Science and literacy

Writing

Writing is an essential component of all Amplify Science units. In particular, students write grade-appropriate scientific arguments and explanations several times in each unit. In addition, students write in many other science-appropriate genres. For example, they may take field notes of observations during a hands-on activity, or they might write a letter to convince someone to make a change that will affect a local environmental issue. Overall, purposeful communicative writing is an integral part of the Amplify Science curriculum.

Writing in grades 6-8

Students write daily in the Amplify Science middle school units. Student writing exemplifies many of the different purposes for writing in science. Students annotate articles, evidence cards, and diagrams; write short answers to questions; write to explain their own diagrams and models; and engage in longer writing activities to support a claim.,

Students annotate often, whether it is for articles they read or textual evidence sources they examine. Annotation is an extremely useful skill for all disciplines, but it has a very important role in the science classroom (and for scientists). Science texts and data are often complex and research shows that annotation is an important way for a reader to stop and think carefully about what they are reading. As addressed in the discussion of Active Reading above, annotations also provide a record of students’ thinking, so that they can revisit a text and use their annotations to recapture their thinking. Additionally in science, visual representations are crucial for understanding and communicating about science ideas. Amplify Science units encourage students to annotate visual representations to help them understand what each is communicating.

Annotating is only one of many examples of informal ways that writing is authentically and purposefully added to every unit. For instance, students begin each day with a Warm-Up, which; almost always ask students to write their thinking about an important content idea for that lesson. Students write responses and summarizing texts at the conclusion of many activities as well.

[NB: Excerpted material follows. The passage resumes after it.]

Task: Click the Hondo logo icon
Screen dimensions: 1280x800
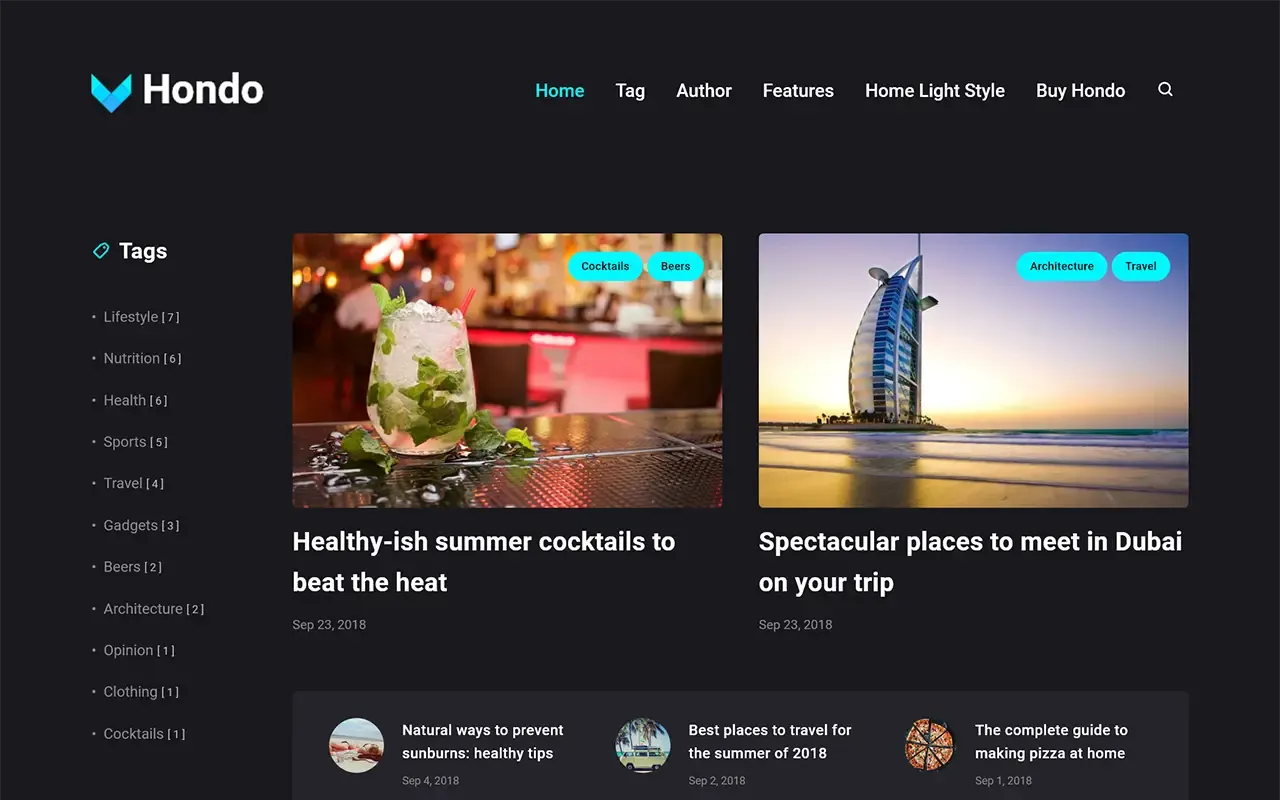Action: coord(111,92)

The most conspicuous kind of writing that students participate in for the Amplify Science middle school units, however, is the writing of scientific arguments or explanations. Students use content from the unit, as well as specific data sources, to write complete arguments several times in each unit. Specifically, students always write an argument or explanation about the content and unit context they have been considering when they reach the end of Chapter 3, then write a longer, complete scientific argument at the end of Chapter 4. Often, they are provided with more opportunities than this, as well.

Students’ argumentation writing is scaffolded in many significant ways. For example, for units where Reasoning is a focus, the Reasoning Tool was conceived of as a scaffold for supporting students in thinking about and identifying the reasoning that would be needed to make a convincing argument. In these Reasoning-focused units, students examine the evidence they are provided for their argument, then use the Reasoning Tool to express and extract the reasoning that would support their argument, before beginning to write. In addition to the support offered with the Reasoning Tool, students are supplied with resources like sentence starters and word banks that they can use when writing.